[Opening MATERIAL FOR THIS TASK section]
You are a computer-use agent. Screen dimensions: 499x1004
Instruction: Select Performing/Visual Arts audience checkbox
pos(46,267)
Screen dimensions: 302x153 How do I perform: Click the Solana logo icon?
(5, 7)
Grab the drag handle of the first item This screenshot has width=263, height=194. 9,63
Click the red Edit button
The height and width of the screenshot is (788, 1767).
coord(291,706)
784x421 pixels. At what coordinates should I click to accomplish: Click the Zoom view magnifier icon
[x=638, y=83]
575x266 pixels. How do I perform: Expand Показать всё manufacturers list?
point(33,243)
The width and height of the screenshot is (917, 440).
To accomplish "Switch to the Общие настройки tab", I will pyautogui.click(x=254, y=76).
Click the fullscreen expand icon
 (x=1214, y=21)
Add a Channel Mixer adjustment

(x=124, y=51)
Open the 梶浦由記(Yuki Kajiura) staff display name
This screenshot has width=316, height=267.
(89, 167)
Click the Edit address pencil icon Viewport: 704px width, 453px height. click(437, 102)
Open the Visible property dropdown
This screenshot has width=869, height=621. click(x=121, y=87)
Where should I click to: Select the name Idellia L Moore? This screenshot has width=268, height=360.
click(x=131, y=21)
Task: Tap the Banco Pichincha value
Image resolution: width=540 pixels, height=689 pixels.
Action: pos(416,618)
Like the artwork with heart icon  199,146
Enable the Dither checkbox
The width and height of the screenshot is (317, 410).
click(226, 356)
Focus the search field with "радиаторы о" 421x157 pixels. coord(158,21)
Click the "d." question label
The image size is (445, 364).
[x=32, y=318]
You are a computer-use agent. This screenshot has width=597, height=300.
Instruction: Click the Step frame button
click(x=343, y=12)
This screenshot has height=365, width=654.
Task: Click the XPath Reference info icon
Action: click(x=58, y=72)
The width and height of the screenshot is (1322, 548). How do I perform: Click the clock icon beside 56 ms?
[Closing MATERIAL FOR THIS TASK section]
• _WHAT YOU HAVE TO DO_: Repeat every record above. Each one must match exactly.

• _ANSWER SPACE_:
You are a computer-use agent. Screen dimensions: 499x1004
Instruction: Select Performing/Visual Arts audience checkbox
pos(46,267)
Screen dimensions: 302x153 How do I perform: Click the Solana logo icon?
(5, 7)
Grab the drag handle of the first item This screenshot has width=263, height=194. 9,63
Click the red Edit button
The height and width of the screenshot is (788, 1767).
coord(291,706)
784x421 pixels. At what coordinates should I click to accomplish: Click the Zoom view magnifier icon
[x=638, y=83]
575x266 pixels. How do I perform: Expand Показать всё manufacturers list?
point(33,243)
The width and height of the screenshot is (917, 440).
To accomplish "Switch to the Общие настройки tab", I will pyautogui.click(x=254, y=76).
Click the fullscreen expand icon
 (x=1214, y=21)
Add a Channel Mixer adjustment

(x=124, y=51)
Open the 梶浦由記(Yuki Kajiura) staff display name
This screenshot has width=316, height=267.
(89, 167)
Click the Edit address pencil icon Viewport: 704px width, 453px height. click(437, 102)
Open the Visible property dropdown
This screenshot has width=869, height=621. click(x=121, y=87)
Where should I click to: Select the name Idellia L Moore? This screenshot has width=268, height=360.
click(x=131, y=21)
Task: Tap the Banco Pichincha value
Image resolution: width=540 pixels, height=689 pixels.
Action: pos(416,618)
Like the artwork with heart icon  199,146
Enable the Dither checkbox
The width and height of the screenshot is (317, 410).
click(226, 356)
Focus the search field with "радиаторы о" 421x157 pixels. coord(158,21)
Click the "d." question label
The image size is (445, 364).
[x=32, y=318]
You are a computer-use agent. This screenshot has width=597, height=300.
Instruction: Click the Step frame button
click(x=343, y=12)
This screenshot has height=365, width=654.
Task: Click the XPath Reference info icon
Action: click(x=58, y=72)
The width and height of the screenshot is (1322, 548). How do I perform: Click the clock icon beside 56 ms?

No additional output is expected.